Pixel coordinate grounding data:

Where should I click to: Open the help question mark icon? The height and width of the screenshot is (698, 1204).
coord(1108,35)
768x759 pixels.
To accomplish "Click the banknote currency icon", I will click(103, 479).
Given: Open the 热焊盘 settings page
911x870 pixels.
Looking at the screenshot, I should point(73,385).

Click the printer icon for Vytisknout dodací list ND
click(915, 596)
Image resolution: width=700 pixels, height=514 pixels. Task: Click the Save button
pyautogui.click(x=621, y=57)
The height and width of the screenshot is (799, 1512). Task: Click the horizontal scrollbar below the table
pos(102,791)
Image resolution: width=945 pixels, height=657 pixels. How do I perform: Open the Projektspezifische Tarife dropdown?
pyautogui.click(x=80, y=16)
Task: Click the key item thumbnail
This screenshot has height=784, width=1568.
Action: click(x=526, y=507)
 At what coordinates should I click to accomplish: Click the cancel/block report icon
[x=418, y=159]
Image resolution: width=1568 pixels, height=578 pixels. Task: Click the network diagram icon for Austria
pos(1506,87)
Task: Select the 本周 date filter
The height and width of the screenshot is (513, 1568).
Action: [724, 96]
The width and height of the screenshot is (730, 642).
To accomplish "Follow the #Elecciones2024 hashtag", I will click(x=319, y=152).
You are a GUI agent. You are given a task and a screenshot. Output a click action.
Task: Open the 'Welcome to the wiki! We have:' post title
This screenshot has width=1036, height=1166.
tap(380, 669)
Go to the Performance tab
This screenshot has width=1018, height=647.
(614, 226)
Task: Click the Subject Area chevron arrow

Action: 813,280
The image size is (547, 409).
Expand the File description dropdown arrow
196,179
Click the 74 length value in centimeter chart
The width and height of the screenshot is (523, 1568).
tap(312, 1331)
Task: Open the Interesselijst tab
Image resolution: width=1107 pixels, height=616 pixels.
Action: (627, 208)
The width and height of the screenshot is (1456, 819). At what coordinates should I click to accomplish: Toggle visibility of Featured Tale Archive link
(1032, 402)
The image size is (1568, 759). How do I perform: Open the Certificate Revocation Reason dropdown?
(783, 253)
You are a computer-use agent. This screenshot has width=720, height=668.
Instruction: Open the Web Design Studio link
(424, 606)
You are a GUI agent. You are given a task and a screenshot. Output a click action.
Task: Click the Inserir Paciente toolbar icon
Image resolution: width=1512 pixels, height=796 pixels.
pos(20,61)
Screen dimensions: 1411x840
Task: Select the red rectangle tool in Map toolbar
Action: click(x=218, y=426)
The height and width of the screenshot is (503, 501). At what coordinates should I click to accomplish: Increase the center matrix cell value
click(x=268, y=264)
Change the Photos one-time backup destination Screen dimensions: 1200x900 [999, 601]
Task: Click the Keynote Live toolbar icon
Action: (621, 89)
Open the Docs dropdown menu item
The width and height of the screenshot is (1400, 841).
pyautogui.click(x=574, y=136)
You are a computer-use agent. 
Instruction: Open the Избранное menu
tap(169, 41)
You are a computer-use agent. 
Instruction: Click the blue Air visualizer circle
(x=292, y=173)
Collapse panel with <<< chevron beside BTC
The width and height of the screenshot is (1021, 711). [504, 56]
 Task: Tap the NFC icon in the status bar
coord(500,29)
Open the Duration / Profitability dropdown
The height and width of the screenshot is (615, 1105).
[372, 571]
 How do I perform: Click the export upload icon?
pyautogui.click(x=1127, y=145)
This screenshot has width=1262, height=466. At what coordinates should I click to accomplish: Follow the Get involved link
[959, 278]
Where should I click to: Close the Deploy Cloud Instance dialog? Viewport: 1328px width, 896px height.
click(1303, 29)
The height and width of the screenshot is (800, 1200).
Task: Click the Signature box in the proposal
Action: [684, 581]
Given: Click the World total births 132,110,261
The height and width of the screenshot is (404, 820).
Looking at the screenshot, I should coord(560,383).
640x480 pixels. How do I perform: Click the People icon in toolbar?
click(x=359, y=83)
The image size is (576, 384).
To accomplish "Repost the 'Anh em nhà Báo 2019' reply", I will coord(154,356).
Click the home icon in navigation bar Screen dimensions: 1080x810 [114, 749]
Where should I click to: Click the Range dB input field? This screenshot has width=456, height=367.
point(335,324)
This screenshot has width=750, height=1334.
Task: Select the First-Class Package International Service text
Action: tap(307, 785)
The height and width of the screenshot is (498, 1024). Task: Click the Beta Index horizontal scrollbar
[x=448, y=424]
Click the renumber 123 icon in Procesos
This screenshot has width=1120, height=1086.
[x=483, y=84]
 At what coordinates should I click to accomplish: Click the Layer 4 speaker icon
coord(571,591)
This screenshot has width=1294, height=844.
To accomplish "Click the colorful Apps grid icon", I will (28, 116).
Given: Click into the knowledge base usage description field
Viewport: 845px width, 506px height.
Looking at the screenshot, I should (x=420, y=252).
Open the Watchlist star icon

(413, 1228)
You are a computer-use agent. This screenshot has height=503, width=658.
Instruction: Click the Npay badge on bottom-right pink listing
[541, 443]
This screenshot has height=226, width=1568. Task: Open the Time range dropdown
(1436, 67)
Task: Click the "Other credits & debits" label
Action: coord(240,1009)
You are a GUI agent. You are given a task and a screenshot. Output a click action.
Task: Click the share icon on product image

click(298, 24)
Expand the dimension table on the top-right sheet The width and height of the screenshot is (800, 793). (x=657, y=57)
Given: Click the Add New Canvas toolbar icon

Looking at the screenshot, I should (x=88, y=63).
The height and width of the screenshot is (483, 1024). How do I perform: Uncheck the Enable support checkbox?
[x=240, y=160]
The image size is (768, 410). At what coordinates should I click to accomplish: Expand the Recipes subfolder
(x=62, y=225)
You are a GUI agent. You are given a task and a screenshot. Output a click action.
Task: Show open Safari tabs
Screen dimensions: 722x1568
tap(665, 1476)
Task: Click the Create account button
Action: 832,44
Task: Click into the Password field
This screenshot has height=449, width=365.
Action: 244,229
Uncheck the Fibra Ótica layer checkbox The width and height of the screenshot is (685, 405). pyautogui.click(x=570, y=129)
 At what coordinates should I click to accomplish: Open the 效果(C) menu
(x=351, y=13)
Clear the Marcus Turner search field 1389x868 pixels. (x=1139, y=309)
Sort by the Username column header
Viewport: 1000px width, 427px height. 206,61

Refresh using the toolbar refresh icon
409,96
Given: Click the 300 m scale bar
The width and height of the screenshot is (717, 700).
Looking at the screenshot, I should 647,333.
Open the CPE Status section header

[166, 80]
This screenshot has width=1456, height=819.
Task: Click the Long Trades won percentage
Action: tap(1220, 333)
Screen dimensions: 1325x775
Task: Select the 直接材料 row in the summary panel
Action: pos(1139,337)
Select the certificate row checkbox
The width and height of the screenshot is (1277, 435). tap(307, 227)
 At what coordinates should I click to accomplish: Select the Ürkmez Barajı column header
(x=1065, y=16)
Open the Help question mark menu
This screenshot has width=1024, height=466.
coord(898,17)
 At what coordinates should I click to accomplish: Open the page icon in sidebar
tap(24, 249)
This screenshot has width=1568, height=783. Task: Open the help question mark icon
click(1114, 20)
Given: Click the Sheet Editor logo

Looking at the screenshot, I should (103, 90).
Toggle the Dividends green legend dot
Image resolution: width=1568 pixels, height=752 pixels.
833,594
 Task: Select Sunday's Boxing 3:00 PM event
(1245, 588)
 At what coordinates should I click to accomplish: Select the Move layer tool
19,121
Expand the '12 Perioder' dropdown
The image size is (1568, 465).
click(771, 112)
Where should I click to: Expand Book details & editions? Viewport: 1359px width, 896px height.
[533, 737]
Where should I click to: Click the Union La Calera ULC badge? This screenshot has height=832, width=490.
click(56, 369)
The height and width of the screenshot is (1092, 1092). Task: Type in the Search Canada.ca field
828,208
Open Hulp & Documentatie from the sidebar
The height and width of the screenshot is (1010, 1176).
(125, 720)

• Exercise: In the records above, find the line containing "Given: Open the 热焊盘 settings page" and restate word for word every line from the first through that one.

• Solution for this exercise:
Where should I click to: Open the help question mark icon? The height and width of the screenshot is (698, 1204).
coord(1108,35)
768x759 pixels.
To accomplish "Click the banknote currency icon", I will click(103, 479).
Given: Open the 热焊盘 settings page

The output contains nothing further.